Published: 26 May 2010



Fludarabine, is one of the most active single agents in the treatment of chronic lymphocytic leukemia (CLL). Over time, however, virtually all CLL patients become fludarabine-refractory. To elucidate whether microRNAs are involved in the development of fludarabine resistance, we analyzed the expression of 723 human miRNAs before and 5-days after fludarabine mono-therapy in 17 CLL patients which were classified as responder or refractory to fludarabine treatment based on NCI criteria.


By comparing the expression profiles of these two groups of patients, we identified a microRNA signature able to distinguish refractory from sensitive CLLs. The expression of some microRNAs was also able to predict fludarabine resistance of 12 independent CLL patients. Among the identified microRNAs, miR-148a, miR-222 and miR-21 exhibited a significantly higher expression in non-responder patients either before and after fludarabine treatment. After performing messenger RNA expression profile of the same patients, the activation of p53-responsive genes was detected in fludarabine responsive cases only, therefore suggesting a possible mechanism linked to microRNA deregulation in non-responder patients. Importantly, inhibition of miR-21 and miR-222 by anti-miRNA oligonucleotides induced a significant increase in caspase activity in fludarabine-treated p53-mutant MEG-01 cells, suggesting that miR-21 and miR-222 up-regulation may be involved in the establishment of fludarabine resistance.
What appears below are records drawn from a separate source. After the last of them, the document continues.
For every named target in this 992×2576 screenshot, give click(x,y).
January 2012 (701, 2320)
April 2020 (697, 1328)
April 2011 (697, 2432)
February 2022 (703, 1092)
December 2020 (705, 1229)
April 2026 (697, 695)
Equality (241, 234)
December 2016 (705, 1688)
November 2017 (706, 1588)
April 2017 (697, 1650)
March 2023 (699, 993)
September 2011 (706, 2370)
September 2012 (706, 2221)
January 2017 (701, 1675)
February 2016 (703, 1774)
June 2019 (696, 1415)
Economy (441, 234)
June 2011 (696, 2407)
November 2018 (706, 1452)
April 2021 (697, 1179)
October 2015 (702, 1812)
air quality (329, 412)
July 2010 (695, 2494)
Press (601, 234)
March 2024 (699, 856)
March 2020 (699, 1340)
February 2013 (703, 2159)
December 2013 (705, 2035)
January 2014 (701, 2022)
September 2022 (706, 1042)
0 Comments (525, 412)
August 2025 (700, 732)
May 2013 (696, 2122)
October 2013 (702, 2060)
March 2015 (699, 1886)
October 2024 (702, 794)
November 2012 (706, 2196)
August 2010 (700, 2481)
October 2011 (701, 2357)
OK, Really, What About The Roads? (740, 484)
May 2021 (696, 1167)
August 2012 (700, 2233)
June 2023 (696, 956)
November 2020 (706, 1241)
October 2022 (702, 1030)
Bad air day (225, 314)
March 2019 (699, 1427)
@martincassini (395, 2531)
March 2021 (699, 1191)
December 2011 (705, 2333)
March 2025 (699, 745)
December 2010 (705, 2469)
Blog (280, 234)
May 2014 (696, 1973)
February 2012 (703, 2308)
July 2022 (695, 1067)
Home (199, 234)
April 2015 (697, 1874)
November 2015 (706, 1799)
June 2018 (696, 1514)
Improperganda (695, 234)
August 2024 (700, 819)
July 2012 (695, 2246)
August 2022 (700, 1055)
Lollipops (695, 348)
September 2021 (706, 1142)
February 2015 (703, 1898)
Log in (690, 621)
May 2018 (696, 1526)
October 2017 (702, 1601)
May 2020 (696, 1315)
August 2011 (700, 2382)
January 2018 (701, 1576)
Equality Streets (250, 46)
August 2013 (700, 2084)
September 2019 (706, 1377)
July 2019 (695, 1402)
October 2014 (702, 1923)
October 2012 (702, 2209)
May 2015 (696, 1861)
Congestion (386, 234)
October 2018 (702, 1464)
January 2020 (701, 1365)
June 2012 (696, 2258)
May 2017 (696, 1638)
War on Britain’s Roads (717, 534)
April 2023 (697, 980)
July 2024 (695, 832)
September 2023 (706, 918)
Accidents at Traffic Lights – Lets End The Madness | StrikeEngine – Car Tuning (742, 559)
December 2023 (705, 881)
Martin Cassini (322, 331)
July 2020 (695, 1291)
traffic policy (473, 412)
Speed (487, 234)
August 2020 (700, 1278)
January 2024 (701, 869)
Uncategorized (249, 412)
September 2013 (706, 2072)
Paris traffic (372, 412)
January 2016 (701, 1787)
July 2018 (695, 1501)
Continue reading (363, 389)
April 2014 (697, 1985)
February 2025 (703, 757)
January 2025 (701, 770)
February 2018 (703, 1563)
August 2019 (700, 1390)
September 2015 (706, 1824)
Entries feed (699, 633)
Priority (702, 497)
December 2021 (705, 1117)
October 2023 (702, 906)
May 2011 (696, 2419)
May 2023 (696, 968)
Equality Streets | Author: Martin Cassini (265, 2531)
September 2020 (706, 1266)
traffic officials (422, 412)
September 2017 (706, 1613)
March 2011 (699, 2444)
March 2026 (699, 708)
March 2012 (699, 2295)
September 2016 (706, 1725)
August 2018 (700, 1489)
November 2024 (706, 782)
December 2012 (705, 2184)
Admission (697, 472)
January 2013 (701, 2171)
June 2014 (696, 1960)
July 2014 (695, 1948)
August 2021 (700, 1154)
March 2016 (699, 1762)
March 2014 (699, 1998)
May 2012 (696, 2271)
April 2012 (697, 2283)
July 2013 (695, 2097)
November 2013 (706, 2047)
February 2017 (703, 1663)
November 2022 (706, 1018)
This is the first report that reveals the existence of a microRNA profile that differentiate refractory and sensitive CLLs, either before and after fludarabine mono-therapy. A p53 dysfunctional pathway emerged in refractory CLLs and could contribute in explaining the observed miRNA profile. Moreover, this work indicates that specific microRNAs can be used to predict fludarabine resistance and may potentially be used as therapeutic targets, therefore establishing an important starting point for future studies.